§ **EXERCISE DETAILS**
Convert the data below into a JSON list of strings, one string per line with blank lines omitted, covering everything from the line containing "This screenshot has height=399, width=1115." down to the line containing "will [869, 37].".

━━━━━━━━━━

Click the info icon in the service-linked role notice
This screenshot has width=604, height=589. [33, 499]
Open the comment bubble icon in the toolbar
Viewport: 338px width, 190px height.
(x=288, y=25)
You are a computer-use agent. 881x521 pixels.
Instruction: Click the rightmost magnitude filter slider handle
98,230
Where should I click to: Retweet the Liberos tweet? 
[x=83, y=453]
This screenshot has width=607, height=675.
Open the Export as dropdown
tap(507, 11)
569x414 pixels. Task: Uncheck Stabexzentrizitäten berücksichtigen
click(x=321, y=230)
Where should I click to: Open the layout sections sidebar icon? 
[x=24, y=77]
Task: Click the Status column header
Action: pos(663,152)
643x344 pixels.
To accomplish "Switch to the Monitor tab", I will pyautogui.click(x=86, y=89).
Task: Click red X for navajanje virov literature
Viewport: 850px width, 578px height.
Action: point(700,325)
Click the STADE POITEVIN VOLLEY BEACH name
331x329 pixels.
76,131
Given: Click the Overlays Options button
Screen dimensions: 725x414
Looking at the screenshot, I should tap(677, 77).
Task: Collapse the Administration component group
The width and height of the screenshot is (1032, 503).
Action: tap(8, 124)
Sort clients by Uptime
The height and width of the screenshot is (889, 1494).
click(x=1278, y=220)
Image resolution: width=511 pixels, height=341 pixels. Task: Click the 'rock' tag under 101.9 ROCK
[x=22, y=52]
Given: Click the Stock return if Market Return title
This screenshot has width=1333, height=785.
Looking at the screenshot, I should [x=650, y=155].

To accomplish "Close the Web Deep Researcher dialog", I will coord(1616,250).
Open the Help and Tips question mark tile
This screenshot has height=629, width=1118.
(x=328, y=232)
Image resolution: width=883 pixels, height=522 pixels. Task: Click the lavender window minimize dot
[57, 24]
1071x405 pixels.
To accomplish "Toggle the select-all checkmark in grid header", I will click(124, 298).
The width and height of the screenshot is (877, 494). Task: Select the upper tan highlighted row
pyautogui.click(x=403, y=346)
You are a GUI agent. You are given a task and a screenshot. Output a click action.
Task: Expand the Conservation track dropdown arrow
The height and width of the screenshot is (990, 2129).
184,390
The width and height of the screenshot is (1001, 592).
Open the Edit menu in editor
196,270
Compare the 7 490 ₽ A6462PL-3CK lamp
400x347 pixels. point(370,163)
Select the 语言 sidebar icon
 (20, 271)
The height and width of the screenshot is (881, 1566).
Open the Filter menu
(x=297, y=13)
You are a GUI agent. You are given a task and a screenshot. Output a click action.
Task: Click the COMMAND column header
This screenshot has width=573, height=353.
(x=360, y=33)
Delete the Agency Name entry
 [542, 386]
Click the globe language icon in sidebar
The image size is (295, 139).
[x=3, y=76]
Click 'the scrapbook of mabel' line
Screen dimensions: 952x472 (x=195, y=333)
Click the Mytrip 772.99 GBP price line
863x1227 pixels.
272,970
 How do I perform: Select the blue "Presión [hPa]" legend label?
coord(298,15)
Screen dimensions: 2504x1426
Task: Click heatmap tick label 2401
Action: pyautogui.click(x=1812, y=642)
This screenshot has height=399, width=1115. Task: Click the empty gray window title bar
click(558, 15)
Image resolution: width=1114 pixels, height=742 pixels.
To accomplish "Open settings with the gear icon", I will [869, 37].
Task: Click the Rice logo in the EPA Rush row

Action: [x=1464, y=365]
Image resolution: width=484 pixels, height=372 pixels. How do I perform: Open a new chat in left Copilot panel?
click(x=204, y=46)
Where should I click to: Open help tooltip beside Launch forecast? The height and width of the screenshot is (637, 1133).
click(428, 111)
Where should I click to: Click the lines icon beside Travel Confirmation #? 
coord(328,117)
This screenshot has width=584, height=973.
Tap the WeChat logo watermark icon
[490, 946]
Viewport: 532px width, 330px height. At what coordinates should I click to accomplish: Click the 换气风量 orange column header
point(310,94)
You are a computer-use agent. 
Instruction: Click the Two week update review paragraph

━━━━━━━━━━

§ **OUTPUT FOR THIS TASK**
[
  "This screenshot has height=399, width=1115. Task: Click the empty gray window title bar",
  "click(558, 15)",
  "Image resolution: width=1114 pixels, height=742 pixels.",
  "To accomplish \"Open settings with the gear icon\", I will [869, 37]."
]